Golgotha is the place where Jesus was crucified, a place of death and redemption. Brazilian photographer Ian Cheibub borrows the name for his photo project documenting a rising religious movement which, he says, embodies the soul of Brazil.


With his camera, he portrays the evangelical world of Brazil — from Rio's favelas to Indigenous settlements in the Amazon.


Cheibub shows how believers are "Brazilianizing" the gospel. Pentecostal Christianity was brought to Brazil by US and European missionaries over a century ago, but has become a Brazilian denomination of its own that is especially distinct from the Catholic Church.

Brazilians are switching faiths


The photographer told DW that this is no fringe religion.


"We're talking about almost 70 million people, 31% of the Brazilian population," he said. According to surveys, the majority of the population in what has been the world's largest Catholic country is expected to be evangelical by 2030.


Pastor Norma is one of the millions of Brazilian women who have switched their faith. For 30 years she was a priestess in a temple for Candomble cults in a favela in Rio de Janeiro. Her mother, grandmother and great-grandmother already prayed to the Afro-Brazilian gods called Orixas.


At some point, Norma turned her back on the Orixas, converted and opened a church in her home.

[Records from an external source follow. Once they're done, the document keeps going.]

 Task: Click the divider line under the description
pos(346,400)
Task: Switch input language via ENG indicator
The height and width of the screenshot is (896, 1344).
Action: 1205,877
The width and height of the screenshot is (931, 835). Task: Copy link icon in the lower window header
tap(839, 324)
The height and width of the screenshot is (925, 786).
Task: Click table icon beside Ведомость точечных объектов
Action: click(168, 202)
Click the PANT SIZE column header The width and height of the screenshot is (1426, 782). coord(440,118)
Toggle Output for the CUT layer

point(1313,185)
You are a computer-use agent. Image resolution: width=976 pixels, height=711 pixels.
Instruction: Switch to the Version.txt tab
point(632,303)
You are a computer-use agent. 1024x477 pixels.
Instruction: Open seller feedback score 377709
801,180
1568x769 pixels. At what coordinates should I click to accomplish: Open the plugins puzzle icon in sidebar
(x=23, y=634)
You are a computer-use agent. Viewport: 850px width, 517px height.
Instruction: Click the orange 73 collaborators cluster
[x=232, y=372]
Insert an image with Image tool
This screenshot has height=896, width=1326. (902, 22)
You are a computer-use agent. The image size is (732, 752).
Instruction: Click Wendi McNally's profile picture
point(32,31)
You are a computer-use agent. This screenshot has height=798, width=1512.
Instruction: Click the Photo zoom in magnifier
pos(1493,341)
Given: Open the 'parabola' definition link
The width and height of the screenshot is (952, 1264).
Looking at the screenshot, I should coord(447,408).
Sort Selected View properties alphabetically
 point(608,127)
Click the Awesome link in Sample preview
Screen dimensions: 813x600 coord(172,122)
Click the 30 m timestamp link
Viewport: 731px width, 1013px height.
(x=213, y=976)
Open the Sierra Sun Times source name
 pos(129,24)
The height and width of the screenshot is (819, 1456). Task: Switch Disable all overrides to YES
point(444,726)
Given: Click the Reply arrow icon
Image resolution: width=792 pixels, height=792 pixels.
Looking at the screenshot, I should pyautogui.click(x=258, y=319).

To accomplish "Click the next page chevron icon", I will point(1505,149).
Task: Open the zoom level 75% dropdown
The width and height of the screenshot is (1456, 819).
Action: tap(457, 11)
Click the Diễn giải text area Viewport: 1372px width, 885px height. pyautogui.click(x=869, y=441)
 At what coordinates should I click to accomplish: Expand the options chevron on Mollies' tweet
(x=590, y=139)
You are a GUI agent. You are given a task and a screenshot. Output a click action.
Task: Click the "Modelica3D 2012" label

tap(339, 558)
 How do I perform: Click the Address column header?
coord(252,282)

"She can play all the instruments," said Cheibub. "She teaches her five-year-old granddaughter to play the little pandeiro drum to praise God."


When Cheibub talks about the music, his fingers find a rhythm gliding over the strings of an imaginary guitar and his voice rises to sing. "Evangelical music is a hypnotic blend of traditional Brazilian rhythms like forro and samba," he said.


It was in fact music that led the 23-year-old photographer to Brazil's Pentecostal churches and evangelical temples. In his award-winning Golgotha photo project, Cheibub shows conversions, baptismal rituals and church services from across the country.